GENEVA (AP) — Security officials in Geneva said Friday that public events, including a beloved December costume parade, will go ahead as planned this weekend despite heightened security measures and an ongoing hunt for suspects allegedly linked to the radical Islamic State group.
Swiss officials announced enhanced vigilance a day earlier and said Geneva police were searching for at least four suspects allegedly linked to IS and believed to be plotting a "specific" attack in the city. Authorities have not identified the suspects.
The Geneva department of security said in a statement Friday that "the level of vigilance remains unchanged for now" and that the reinforced police deployments will be maintained. It said the public can stay informed through a mobile phone app.
The greater vigilance has meant the public, private security teams and others have been on a greater lookout for suspicious activities: At Geneva's airport, bomb squads cordoned off and suspended access to some areas to deal with two pieces of abandoned luggage.

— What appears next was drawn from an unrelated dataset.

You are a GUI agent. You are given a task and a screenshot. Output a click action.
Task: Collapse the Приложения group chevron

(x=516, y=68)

Airport spokesman Bertrand Staempfli says no bomb was found and flights were not delayed or disrupted. Authorities located the owner of one bag found abandoned near a security checkpoint, and another bag was destroyed by bomb squads.
Staempfli said bomb alerts typically happen at least once a week at the airport, but authorities received more reports from passers-by and security teams on Friday.

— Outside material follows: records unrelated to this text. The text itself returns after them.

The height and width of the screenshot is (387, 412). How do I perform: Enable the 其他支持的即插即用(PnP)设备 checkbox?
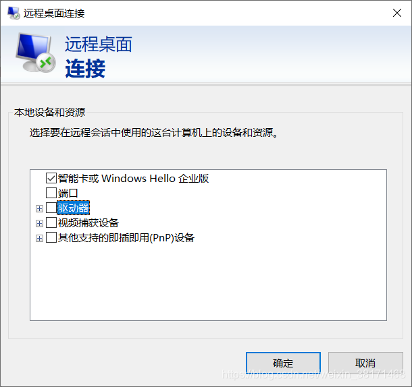click(x=51, y=237)
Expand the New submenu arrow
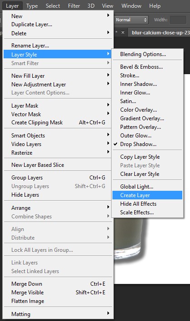This screenshot has width=190, height=321. [108, 15]
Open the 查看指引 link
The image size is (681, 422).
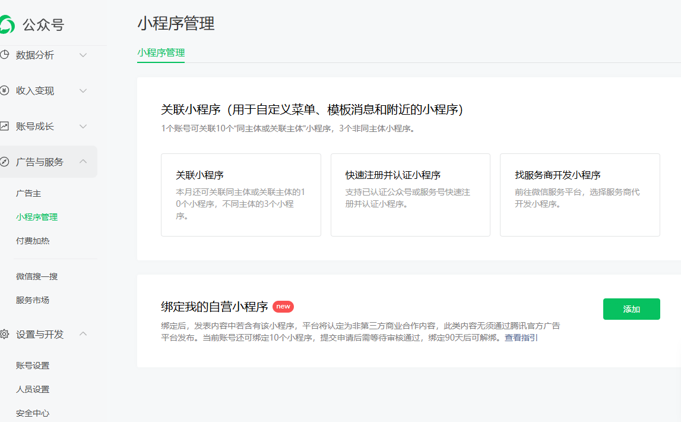tap(521, 338)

Across town, the head of Geneva security met with the top official at the U.N. office in Geneva, one of the city's many diplomatic sites where guards carrying submachine guns have been deployed.
Michele Zaccheo, a U.N. spokesman in Geneva, said there was "no specific threat" targeting U.N. personnel, and insisted "We are taking the right kinds of precautionary measures."
Among other events, Geneva hosts a centuries-old commemoration called "Escalade" this weekend recalling a 1602 battle in which citizens repulsed Savoy invaders.
Milos Krivokapic contributed from Geneva.